After our less-than wonderful experience at Fairmont Hot Springs Riverside, I wrote letters/photos to president of Fairmont Hot Springs Timeshares and to Interval International. 
Both businesses did respond to my mails.
Fairmont Hot Springs Riverside indicated that they are aware of the poor condition of building 8 and it will be renovated in 2009.
II thanked me for the letter and are forwarding it to the resort.


----------



## eal (Oct 9, 2007)

Hmmmm...2009 seems like a long ways off, thanks for the warning.


----------



## ricoba (Oct 10, 2007)

labguides said:


> After our less-than wonderful experience at Fairmont Hot Springs Riverside, I wrote letters/photos to president of Fairmont Hot Springs Timeshares and to Interval International.
> Both businesses did respond to my mails.
> Fairmont Hot Springs Riverside indicated that they are aware of the poor condition of building 8 and it will be renovated in 2009.
> II thanked me for the letter and are forwarding it to the resort.
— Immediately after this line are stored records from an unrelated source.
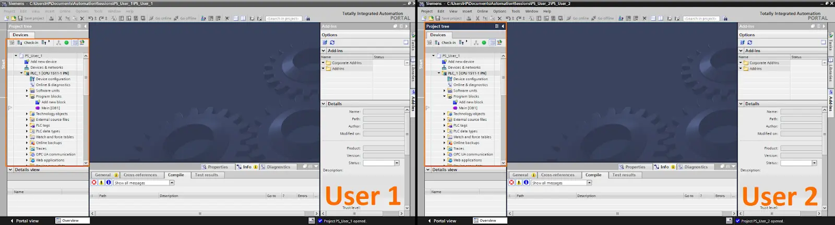Toggle warning messages filter in User 2 Compile tab
This screenshot has width=835, height=225.
[519, 183]
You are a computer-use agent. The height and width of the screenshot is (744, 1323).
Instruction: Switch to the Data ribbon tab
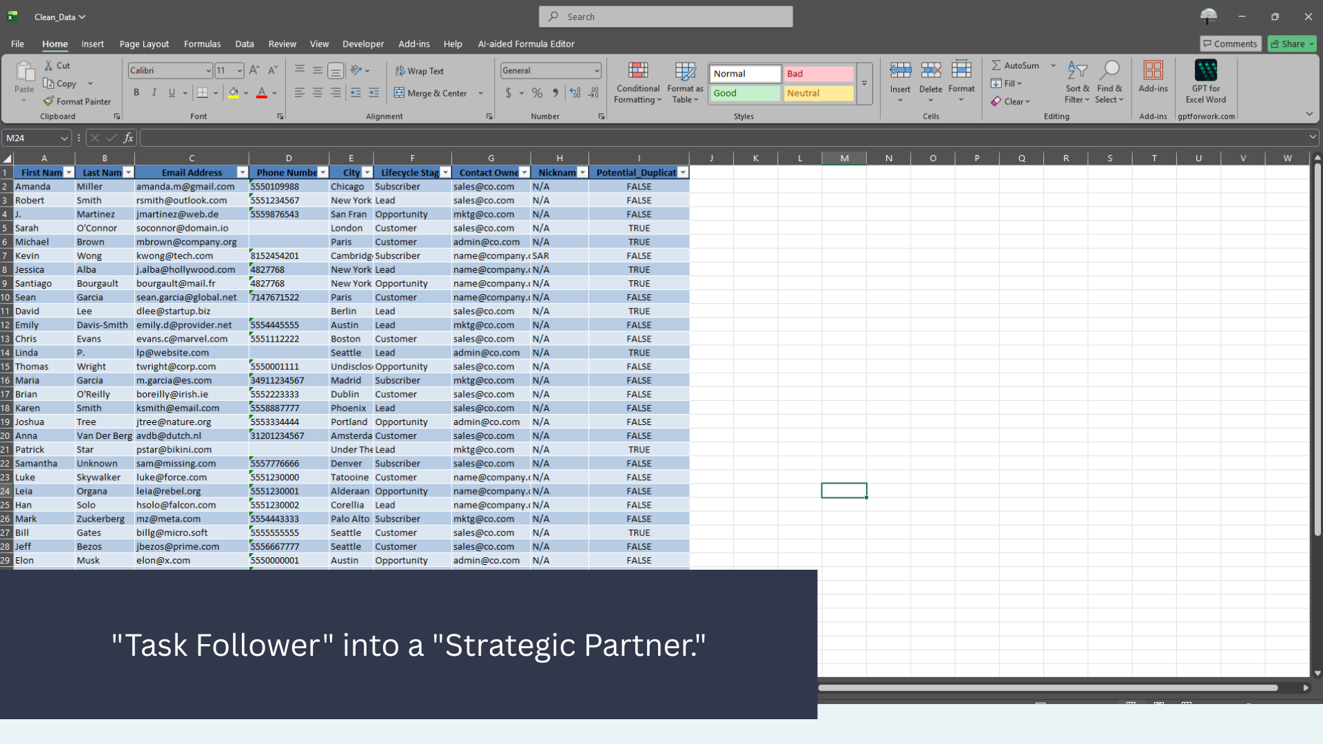[x=244, y=44]
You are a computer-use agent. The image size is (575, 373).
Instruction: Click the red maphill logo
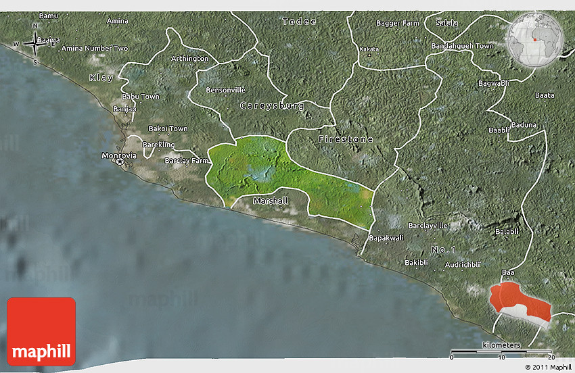(41, 331)
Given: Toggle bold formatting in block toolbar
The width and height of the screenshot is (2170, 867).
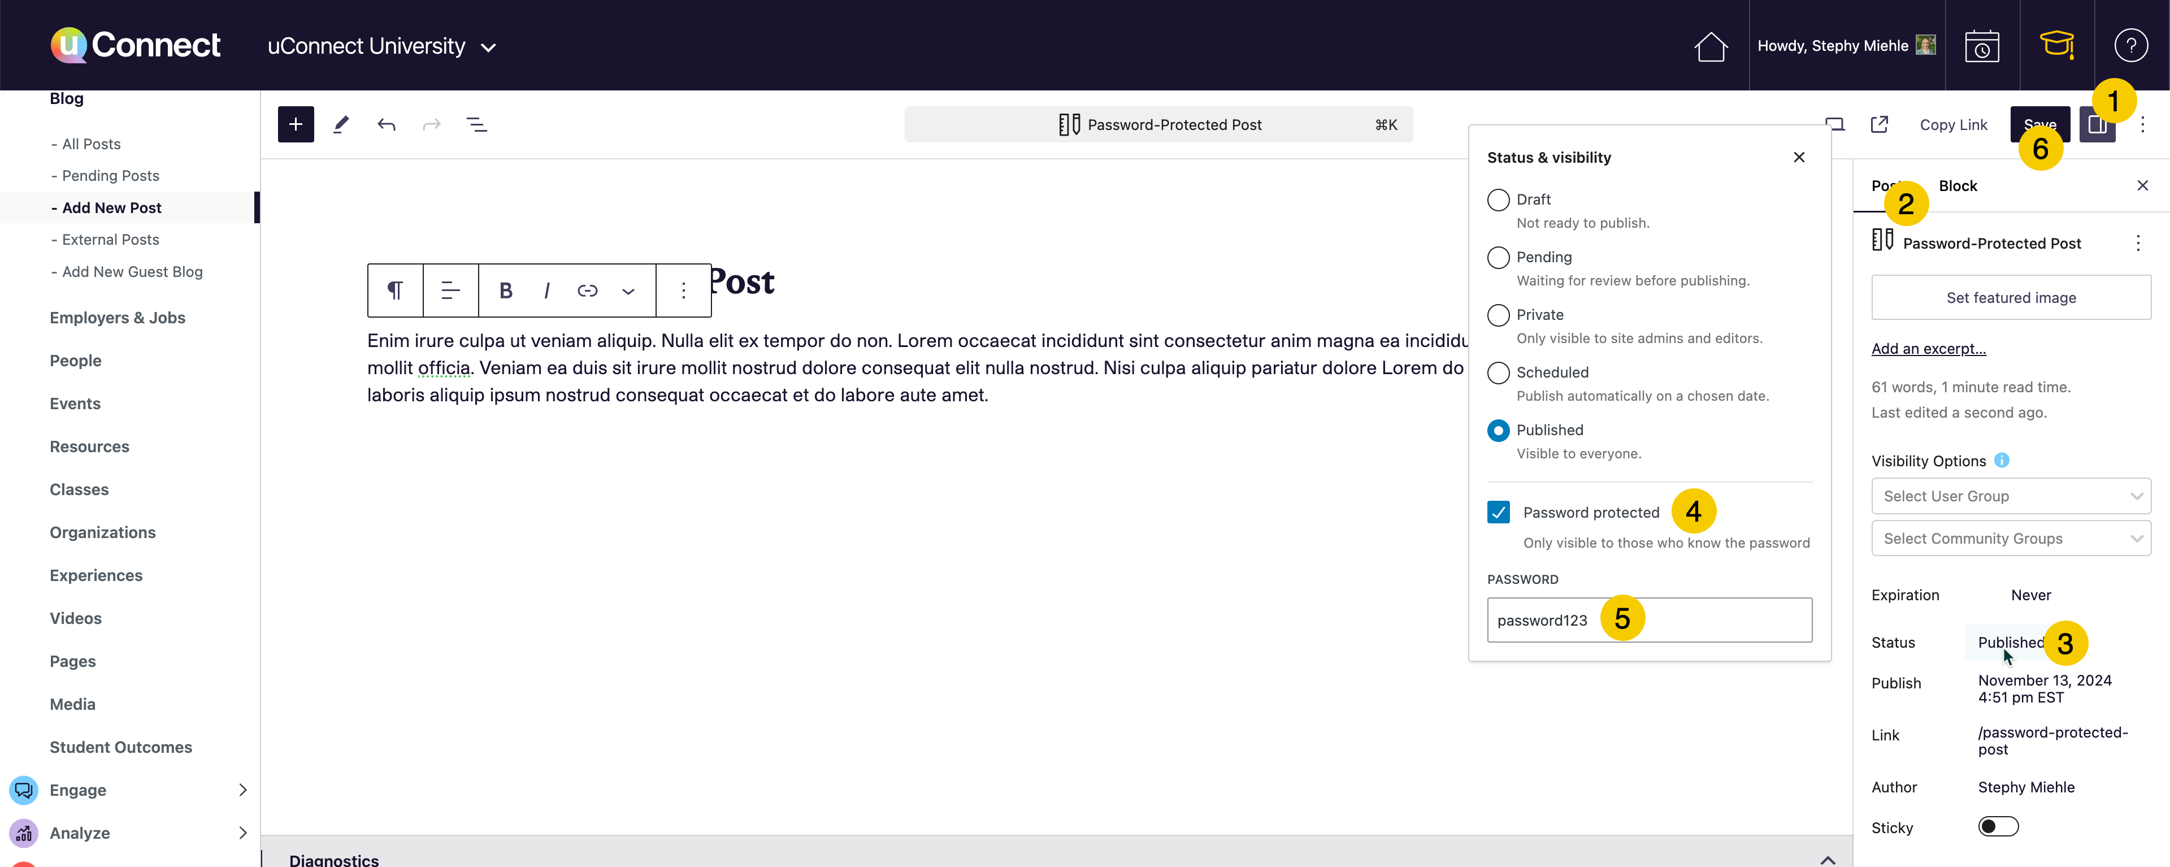Looking at the screenshot, I should (505, 291).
Did they offer you any compensation?

Can you post the pictures so we can all see the problem?

Thanks.


----------



## labguides (Oct 10, 2007)

Did they offer you any compensation?

No compenstation offered.

If someone can tell me how to post pix  of Fairmont Hot Springs, Riverside, I will be happy to do that or email them to individuals.


----------